Content starts

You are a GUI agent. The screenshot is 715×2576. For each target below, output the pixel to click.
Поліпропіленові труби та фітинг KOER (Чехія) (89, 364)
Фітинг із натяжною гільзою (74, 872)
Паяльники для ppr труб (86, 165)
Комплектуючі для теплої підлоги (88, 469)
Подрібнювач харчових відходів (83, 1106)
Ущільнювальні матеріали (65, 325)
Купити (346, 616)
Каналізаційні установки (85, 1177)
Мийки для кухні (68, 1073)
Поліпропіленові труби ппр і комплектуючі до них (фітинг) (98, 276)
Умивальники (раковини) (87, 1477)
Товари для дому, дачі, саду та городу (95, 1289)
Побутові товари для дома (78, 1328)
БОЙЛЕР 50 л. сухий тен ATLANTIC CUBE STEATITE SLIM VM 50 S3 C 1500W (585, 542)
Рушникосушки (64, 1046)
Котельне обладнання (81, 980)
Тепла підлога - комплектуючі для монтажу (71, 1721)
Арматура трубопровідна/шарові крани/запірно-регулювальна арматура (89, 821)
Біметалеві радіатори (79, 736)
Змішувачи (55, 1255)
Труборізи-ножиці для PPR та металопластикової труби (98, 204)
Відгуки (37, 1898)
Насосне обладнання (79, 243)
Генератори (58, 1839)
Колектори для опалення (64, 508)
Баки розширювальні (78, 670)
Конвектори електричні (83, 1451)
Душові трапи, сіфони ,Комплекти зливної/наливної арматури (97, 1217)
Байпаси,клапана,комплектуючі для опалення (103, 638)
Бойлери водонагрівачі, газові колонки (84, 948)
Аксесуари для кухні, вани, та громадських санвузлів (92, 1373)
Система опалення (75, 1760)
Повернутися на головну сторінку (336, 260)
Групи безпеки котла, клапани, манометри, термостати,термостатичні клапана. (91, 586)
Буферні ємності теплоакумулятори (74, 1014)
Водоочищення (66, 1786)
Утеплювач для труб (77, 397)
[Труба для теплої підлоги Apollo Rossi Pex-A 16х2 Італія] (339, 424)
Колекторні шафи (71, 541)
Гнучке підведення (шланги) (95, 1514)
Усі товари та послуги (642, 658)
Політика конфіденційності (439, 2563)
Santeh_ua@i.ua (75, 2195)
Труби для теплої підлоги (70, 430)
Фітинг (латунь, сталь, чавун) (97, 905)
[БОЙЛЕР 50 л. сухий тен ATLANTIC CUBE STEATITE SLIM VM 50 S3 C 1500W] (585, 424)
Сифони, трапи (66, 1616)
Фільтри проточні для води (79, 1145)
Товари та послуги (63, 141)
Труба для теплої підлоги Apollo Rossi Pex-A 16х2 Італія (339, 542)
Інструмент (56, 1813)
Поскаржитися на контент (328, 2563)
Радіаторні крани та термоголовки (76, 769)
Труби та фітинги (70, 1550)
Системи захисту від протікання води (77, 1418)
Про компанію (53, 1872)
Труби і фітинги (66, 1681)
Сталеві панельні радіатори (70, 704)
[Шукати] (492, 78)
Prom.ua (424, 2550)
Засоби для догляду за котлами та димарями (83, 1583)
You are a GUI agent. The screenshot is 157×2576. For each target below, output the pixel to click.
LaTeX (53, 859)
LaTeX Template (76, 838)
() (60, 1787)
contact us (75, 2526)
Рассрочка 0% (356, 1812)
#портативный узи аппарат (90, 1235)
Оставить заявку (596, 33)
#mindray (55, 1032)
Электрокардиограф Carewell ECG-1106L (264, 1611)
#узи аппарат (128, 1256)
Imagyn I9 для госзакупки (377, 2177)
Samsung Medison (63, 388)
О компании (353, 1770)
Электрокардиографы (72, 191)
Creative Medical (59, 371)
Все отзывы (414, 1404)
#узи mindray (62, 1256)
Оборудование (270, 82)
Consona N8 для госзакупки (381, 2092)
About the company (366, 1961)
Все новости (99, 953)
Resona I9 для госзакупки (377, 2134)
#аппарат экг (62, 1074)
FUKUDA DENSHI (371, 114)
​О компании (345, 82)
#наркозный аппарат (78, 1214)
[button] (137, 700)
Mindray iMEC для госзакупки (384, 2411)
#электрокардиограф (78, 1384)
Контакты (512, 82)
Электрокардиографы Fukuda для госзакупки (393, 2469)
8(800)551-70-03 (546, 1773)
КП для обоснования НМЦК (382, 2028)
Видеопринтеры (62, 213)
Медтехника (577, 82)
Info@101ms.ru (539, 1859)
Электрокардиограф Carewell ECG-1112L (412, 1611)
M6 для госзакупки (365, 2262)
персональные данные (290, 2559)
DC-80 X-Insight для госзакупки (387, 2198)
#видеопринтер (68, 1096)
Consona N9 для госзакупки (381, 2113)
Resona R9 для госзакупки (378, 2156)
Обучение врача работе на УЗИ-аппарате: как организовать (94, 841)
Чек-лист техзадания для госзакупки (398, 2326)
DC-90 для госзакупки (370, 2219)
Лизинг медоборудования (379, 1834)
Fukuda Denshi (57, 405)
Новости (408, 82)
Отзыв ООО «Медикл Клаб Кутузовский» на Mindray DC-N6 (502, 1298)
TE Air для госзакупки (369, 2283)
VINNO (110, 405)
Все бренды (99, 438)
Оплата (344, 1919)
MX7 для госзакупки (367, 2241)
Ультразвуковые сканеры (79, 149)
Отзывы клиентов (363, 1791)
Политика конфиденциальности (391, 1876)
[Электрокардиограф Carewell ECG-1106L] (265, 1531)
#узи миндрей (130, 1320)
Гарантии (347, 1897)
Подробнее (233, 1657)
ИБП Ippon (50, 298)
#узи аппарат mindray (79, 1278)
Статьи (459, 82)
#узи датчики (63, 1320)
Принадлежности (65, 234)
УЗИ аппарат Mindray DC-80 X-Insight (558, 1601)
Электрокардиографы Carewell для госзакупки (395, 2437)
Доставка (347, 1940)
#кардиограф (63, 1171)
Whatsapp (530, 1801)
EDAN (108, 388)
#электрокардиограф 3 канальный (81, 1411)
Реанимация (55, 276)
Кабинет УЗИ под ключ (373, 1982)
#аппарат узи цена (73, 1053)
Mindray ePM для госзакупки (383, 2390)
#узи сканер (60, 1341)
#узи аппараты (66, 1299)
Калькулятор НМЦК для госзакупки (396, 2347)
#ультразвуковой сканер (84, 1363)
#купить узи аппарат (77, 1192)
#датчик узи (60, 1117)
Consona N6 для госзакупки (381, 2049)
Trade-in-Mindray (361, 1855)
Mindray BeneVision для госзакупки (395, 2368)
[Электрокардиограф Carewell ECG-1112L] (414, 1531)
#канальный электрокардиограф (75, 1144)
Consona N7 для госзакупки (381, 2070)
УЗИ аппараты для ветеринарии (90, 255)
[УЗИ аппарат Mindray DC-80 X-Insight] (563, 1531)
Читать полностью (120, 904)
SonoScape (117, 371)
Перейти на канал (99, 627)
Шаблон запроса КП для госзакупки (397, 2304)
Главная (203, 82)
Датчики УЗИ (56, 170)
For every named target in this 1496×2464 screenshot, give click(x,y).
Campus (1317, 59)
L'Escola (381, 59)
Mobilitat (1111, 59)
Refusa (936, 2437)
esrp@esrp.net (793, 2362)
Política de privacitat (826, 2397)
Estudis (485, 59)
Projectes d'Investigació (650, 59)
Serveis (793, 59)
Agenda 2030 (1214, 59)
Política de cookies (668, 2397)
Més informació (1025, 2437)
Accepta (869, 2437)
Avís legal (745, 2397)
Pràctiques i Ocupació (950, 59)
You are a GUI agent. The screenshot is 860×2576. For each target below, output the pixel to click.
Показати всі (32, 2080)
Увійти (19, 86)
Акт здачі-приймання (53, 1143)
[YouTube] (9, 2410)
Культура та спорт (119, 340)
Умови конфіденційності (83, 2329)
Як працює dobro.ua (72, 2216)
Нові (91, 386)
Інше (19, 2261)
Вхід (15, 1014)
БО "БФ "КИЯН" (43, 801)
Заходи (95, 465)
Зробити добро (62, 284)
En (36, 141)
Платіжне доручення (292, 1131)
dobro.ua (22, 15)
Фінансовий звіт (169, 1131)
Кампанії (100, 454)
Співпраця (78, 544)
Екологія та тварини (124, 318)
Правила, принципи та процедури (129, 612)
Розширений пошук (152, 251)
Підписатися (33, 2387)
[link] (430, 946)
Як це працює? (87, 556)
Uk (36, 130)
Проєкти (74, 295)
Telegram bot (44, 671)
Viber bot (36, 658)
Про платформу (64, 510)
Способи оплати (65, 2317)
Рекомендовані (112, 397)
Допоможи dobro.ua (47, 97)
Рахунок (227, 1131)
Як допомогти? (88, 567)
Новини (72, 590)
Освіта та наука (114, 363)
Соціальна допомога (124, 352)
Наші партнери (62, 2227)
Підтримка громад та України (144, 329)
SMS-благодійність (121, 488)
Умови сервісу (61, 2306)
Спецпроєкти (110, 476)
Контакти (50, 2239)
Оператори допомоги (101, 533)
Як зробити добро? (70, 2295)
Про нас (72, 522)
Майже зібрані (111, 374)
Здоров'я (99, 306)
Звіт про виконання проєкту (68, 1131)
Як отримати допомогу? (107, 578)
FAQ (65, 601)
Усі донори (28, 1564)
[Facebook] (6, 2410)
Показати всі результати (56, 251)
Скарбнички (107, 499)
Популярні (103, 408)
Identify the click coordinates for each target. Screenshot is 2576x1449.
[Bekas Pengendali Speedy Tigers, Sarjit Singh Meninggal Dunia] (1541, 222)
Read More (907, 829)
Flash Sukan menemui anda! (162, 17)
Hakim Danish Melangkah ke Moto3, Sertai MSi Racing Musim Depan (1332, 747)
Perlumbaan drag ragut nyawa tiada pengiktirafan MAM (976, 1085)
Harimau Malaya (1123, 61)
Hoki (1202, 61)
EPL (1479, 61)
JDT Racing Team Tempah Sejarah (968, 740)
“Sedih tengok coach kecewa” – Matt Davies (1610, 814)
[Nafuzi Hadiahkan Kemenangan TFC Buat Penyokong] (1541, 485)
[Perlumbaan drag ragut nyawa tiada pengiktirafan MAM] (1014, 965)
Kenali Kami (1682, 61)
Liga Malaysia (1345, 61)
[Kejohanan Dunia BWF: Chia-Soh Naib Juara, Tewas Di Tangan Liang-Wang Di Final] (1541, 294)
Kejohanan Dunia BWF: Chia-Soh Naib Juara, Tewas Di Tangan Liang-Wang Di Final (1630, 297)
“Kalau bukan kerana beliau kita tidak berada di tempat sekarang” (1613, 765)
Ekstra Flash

Content ends

Activity >>
Using the listing above, copy exactly the line that contains "Consona N8 для госзакупки (381, 2092)", the line that contains "Электрокардиограф Carewell ECG-1112L (412, 1611)", and each line that falls between them.

Your response >>
Consona N8 для госзакупки (381, 2092)
About the company (366, 1961)
Все новости (99, 953)
Resona I9 для госзакупки (377, 2134)
#аппарат экг (62, 1074)
FUKUDA DENSHI (371, 114)
​О компании (345, 82)
#наркозный аппарат (78, 1214)
[button] (137, 700)
Mindray iMEC для госзакупки (384, 2411)
#электрокардиограф (78, 1384)
Контакты (512, 82)
Электрокардиографы Fukuda для госзакупки (393, 2469)
8(800)551-70-03 (546, 1773)
КП для обоснования НМЦК (382, 2028)
Видеопринтеры (62, 213)
Медтехника (577, 82)
Info@101ms.ru (539, 1859)
Электрокардиограф Carewell ECG-1112L (412, 1611)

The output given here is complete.